Well respected scientists like Tyronne Hayes whose research on how the pesticide atrazine was shown to change the sex of frogs, was hounded and the target of a smear campaign. This approach effectively undermines the science and the scientists, conveniently creating doubt which pushes the issue into the long grass.

As an NGO, we are well aware of this tactic – its ubiquity is at odds with its ability to stand the test of time. Voluntary industry codes are often used to reassure customers about the safety of period products. While these products are regulated, they are not specifically identified in legislation and instead fall under general consumer regulatory categories like candles.

 

When evidence is not really evidence

The use of terms like ‘evidence-based science’ have become all too very familiar. It can be used to weaponize, create false doubt, and dismiss peer reviewed research implying it’s not ‘proper science’ or ‘evidence based’. Even though the findings may support decades of similar evidence. By redefining what counts as evidence, companies narrow the field to “acceptable” data – usually research they’ve funded themselves.

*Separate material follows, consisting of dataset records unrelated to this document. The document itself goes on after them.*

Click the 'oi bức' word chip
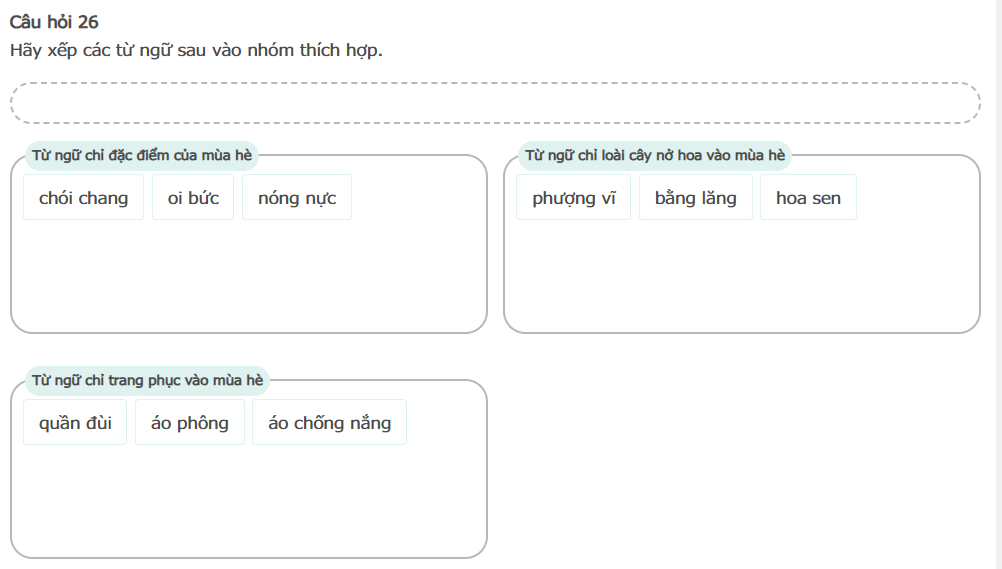The image size is (1002, 569). click(193, 198)
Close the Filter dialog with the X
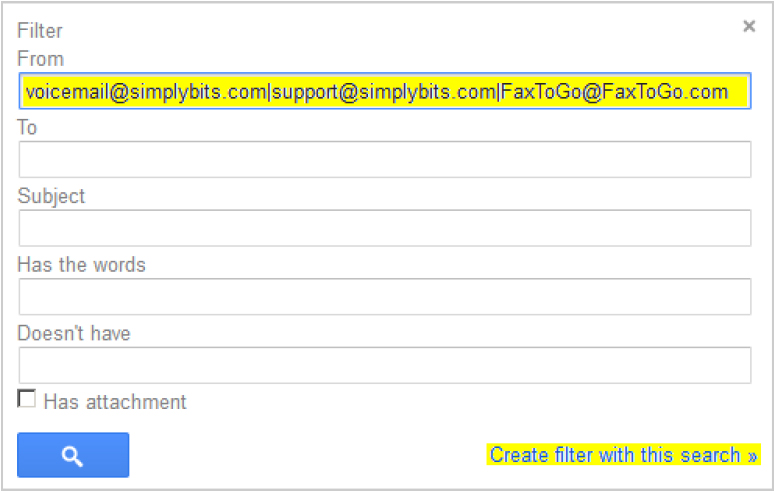This screenshot has height=492, width=775. pos(749,26)
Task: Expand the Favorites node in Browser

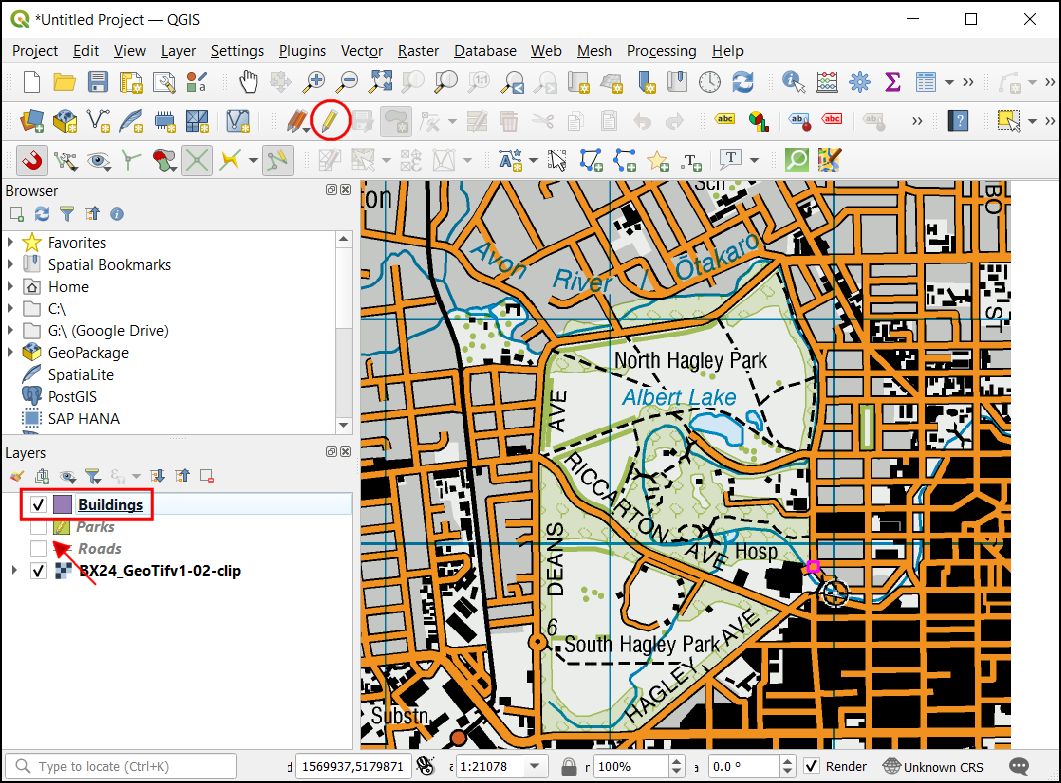Action: 11,243
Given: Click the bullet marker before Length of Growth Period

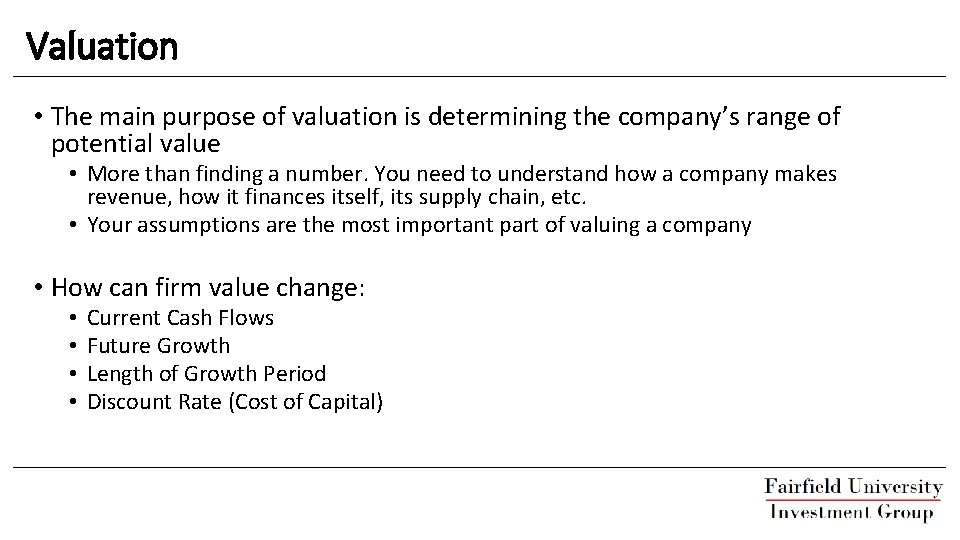Looking at the screenshot, I should pos(74,374).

This has been used very effectively on issues like climate change, fossil fuels and risks to workers or public health. The bar for proof is set so high, it creates paralysis by analysis. Industry promotes a risk-based approach, which requires evidence of both hazard and exposure while rejecting a hazard-based approach which leads to action once a danger is identified. This shifts the burden of proof away from industry, and delays and distorts action on the harm. Although we know that in science, there is rarely 100 per-cent certainty. 

 

We know more about the surface of the moon than the vagina

These tactics used by the corporate industry have led to decades of inaction and have served to keep items like period products largely unregulated. It has fallen to independent agencies, scientists and NGOs to test period products, finding everything from heavy metals to endocrine disrupting chemicals (EDCs) in a range of both single use disposable and even reusable period products.  

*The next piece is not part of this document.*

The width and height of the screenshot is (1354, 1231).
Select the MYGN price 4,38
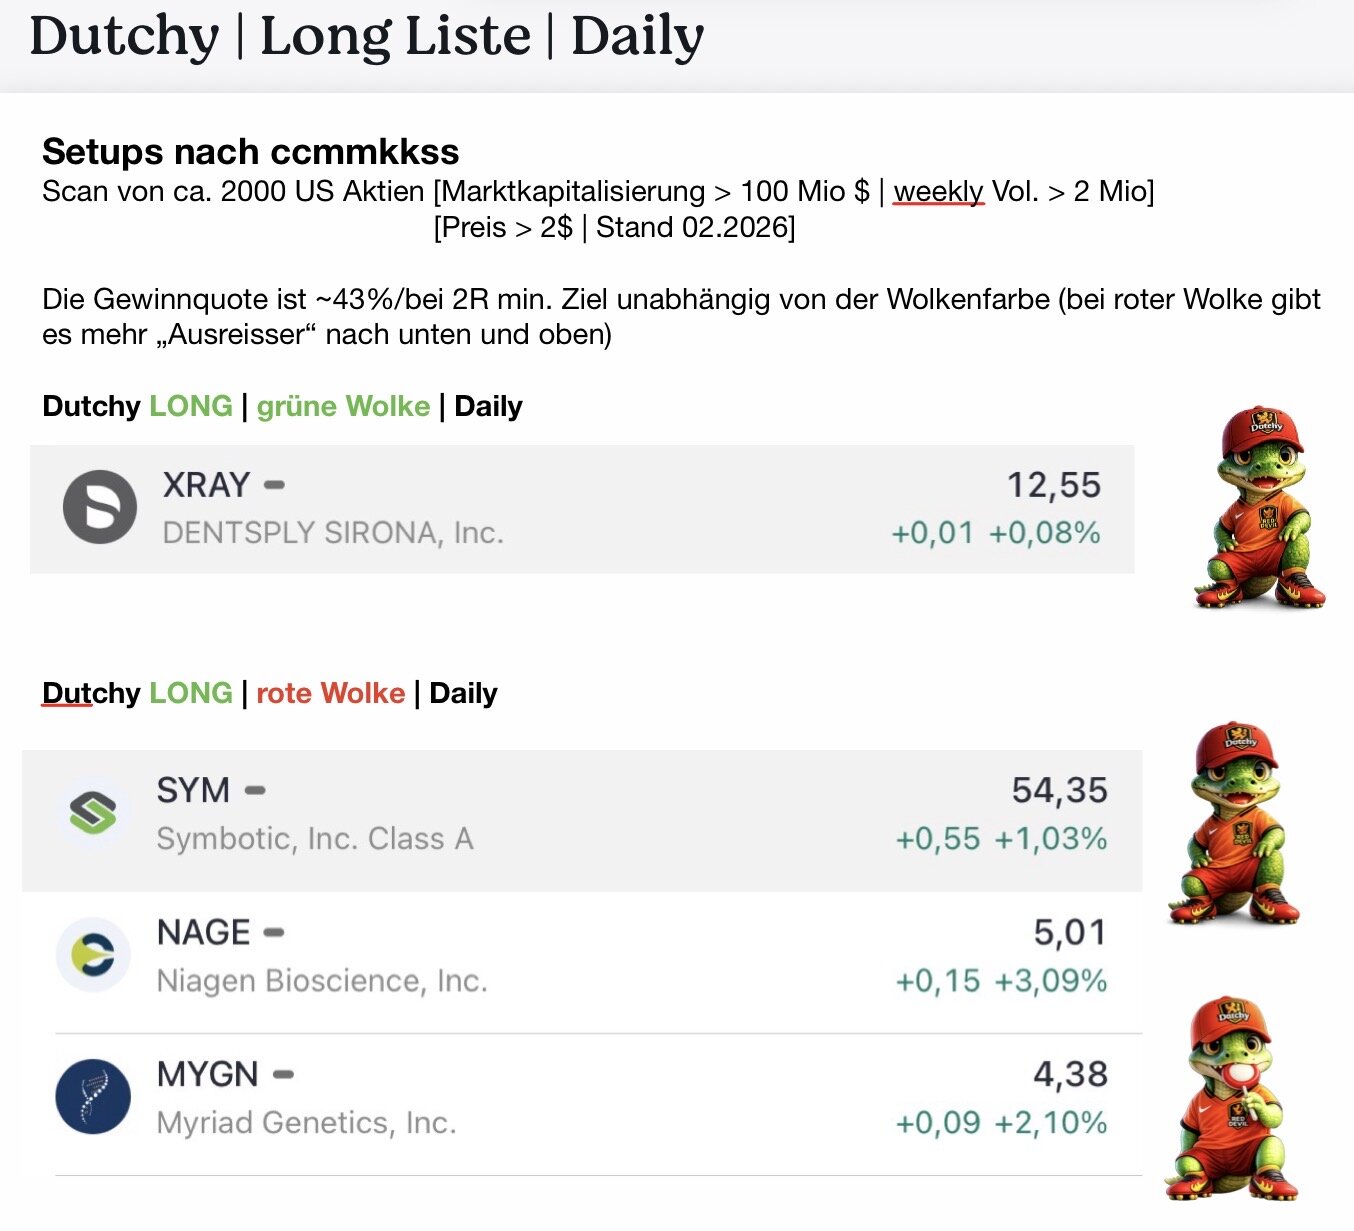(x=1069, y=1075)
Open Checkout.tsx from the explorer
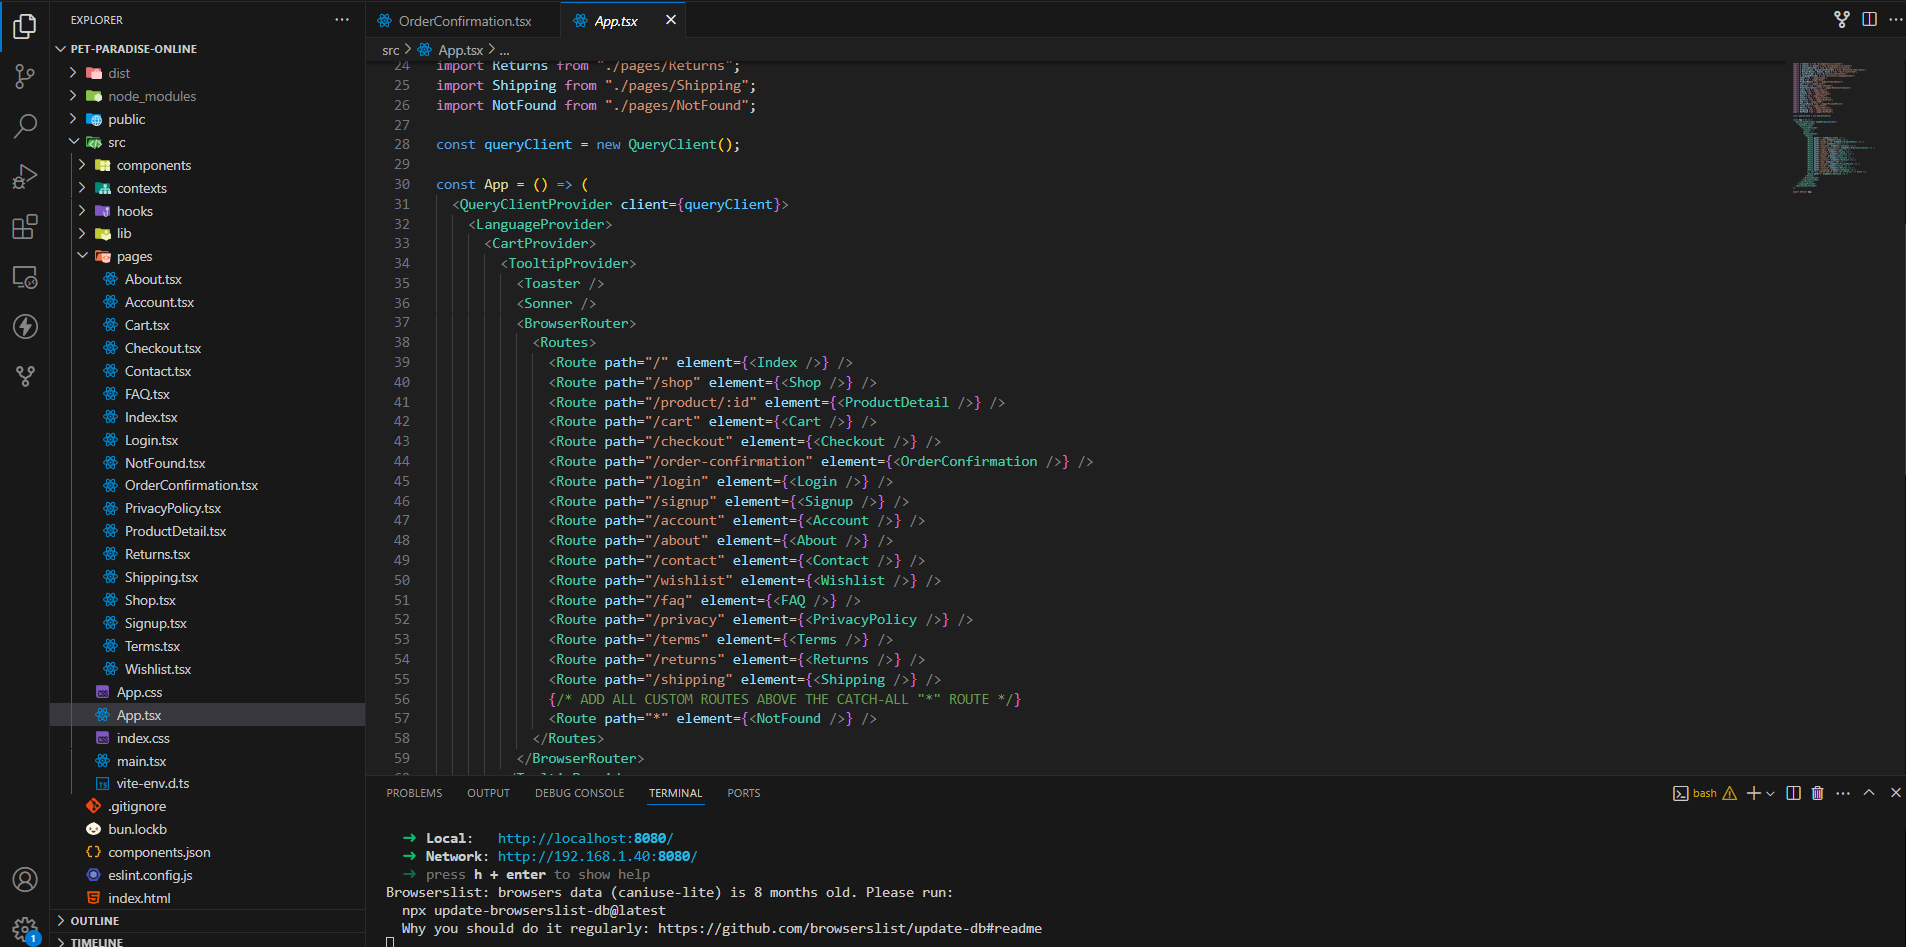 (x=163, y=348)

This is compounded by the fact that we know more about the surface of the moon than we know about the vagina, whose health has been consistently overlooked. This lack of evidence of harm is presented as evidence of safety. We know chemicals like EDCs and PFAS, are linked to serious health impacts including hormone disruption, cancer and infertility. Heavy metals like Lead in period products are a no brainer; there are no safe levels and we’ve known about its dangers for decades. It has no place in tampons. 

 

The dose no longer makes the poison 

For centuries, scientists believed that the amount of a substance or chemical we were exposed to correlated to how ill it might make us. Described as the ‘dose makes the poison’, the chemical industry still relies on this logic, often comparing harmful chemicals to harmless substances like salt.

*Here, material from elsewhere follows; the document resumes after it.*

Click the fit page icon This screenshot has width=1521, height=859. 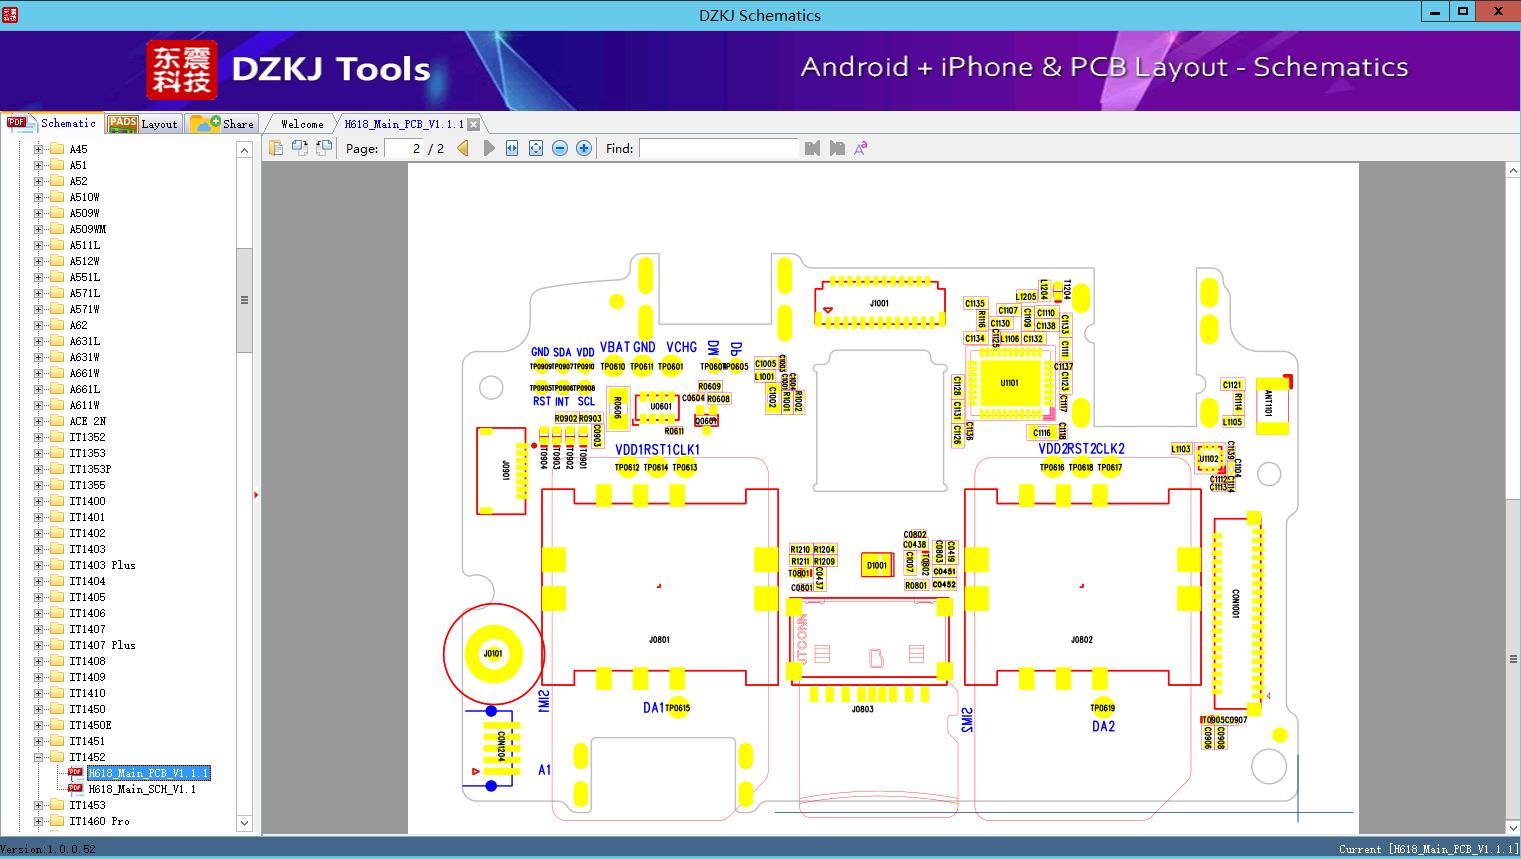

But we know now this old adage doesn’t apply to chemicals like EDCs or PFAS or certain pesticides. It’s more about the timing of the dose or exposure than how much we are exposed to, and we also know that for EDCs, no safe levels can be determined. At critical windows of development like puberty, menstruation and pregnancy, even low dose exposures can have lasting effects. As The Lancet has noted, for EDCs, no safe level can be determined.

 

We deserve better!

We now understand that many of these chemicals accumulate in our bodies and are passed down through the generations. We live in what scientists call a “toxic chemical soup” but this doesn’t make it acceptable to keep adding to it, or that we shouldn’t aim to reduce our exposure wherever possible. Every reduction in exposure to toxic chemicals is a win for public health. 

Transparency from companies who produce period products is very welcome, and we applaud those who share their data and test results. But for others, consumers shouldn’t have to be detectives or chemists to stay safe. 

Regulation is the end goal here, not just transparency. Voluntary codes aren’t enough. What’s needed is clear, enforceable regulation that puts health before profit. As Consultant Obstetrician and Gynaecologist Dr. Karen Joash said at Wen’s recent event in the House of Lords, this is not just an issue for every woman, girl or person who menstruates – it’s a public health crisis.